Ugh. The last 2 weeks have been brutal for me. I made a mistake at work (which I try very hard not to do) and my client was PISSED at me (which has NEVER happened before) and it sent me into a hole. It started with me berating myself for how stupid and incompetent I was and it quickly spiraled to me berating myself for how fat I was. It wasn’t pretty.
With all the work I’ve been doing, I KNOW what it feels like to feel good about myself and it felt like this “fall” was so much harder because on top of berating myself for the way I look, I was berating myself for berating myself. It was really ugly.
The good news? I have some tools and I know how to use them. I started writing positive affirmations and started really talking positively to myself but I was still finding myself slipping back into that hole. I tried taking a bath. We all know how that turned out. I tried yoga. I tried running. I tried talking about it with Shaun, friends, and my sister. The hole was not quite as deep, but I was still in that hole. Finally, I pulled out the big guns and scheduled a meeting with my Life Coach (I still feel so dumb saying that-but really, she is a Life Coach, she’s not a therapist-she talks A LOT about 5x as much as a therapist would).

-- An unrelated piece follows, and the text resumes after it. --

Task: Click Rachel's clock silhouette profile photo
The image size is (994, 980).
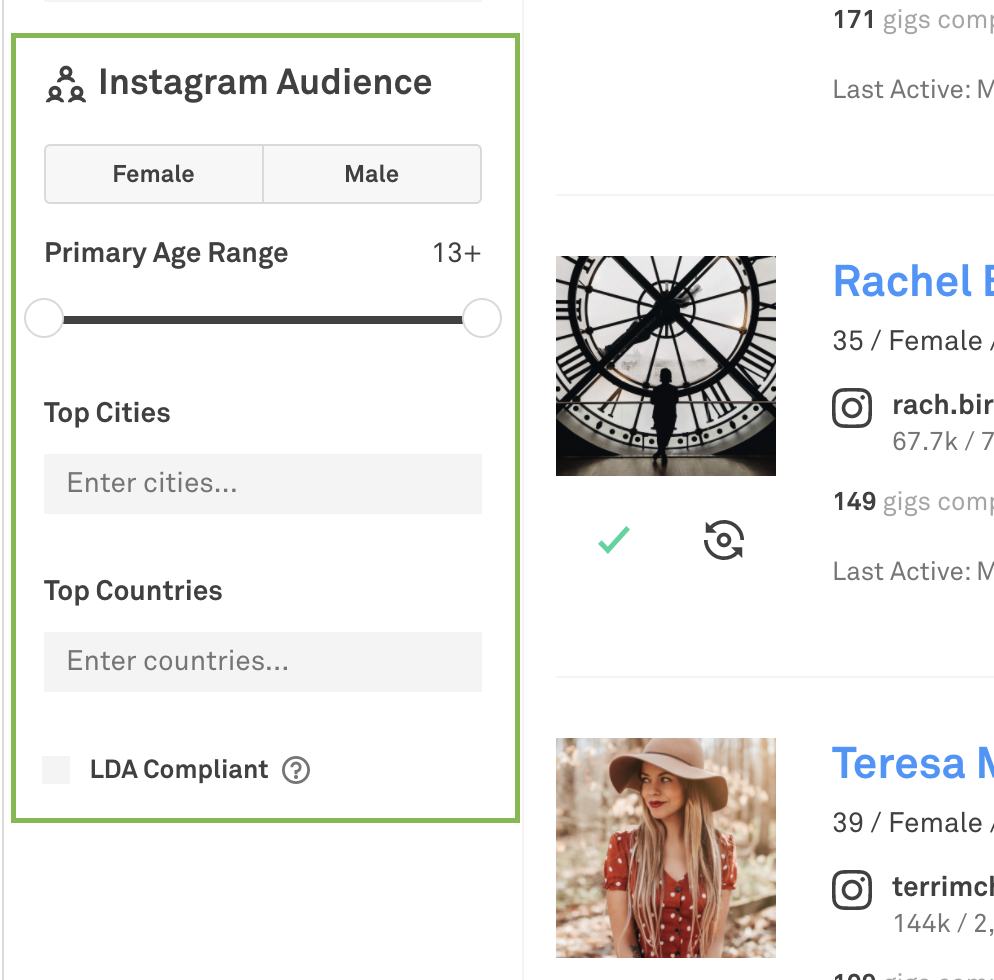Action: 666,366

We met yesterday over the phone and I found myself taking notes. I took 3 pages of notes. I took the most salient points and wrote them on post-its and stuck them on the wall.
I seem to have 2 very strong voices in my head. On is negative and insecure the other is positive and happy. I need to acknowledge both of them and then make the choice. I choose happy! (Happy is actually a hard choice for me because it’s comfortable to be negative and insecure-it’s what I know and what I have known for almost 30 years. I’m trying to re-wire my brain to choose the other, happier voice).
Everything is going to be okay and all the work I’ve done-is not lost.
Pretty self explanatory.
Whatever the situation, we CAN make the choice to make us feel good. I know what will make me feel good in any situation and I need to DO THAT.
There are all sorts of different “frequency sets”-depressed and down is one of them. It’s one I know well. I need to visualize what it feels like to feel good. It will come.
It’s all up to me. I’m in control.
Well this sure does-good friends and LUCY!:
I’m working on this one. I know running and biking do. Competing does…
And my favorite:
The hole feels like a little divot. I can easily get out.